### Required work:
What you return must match every record word for word.

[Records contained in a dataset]
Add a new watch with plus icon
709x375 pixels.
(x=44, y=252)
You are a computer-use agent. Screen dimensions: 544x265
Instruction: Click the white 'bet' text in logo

### Exercise solution:
Add a new watch with plus icon
709x375 pixels.
(x=44, y=252)
You are a computer-use agent. Screen dimensions: 544x265
Instruction: Click the white 'bet' text in logo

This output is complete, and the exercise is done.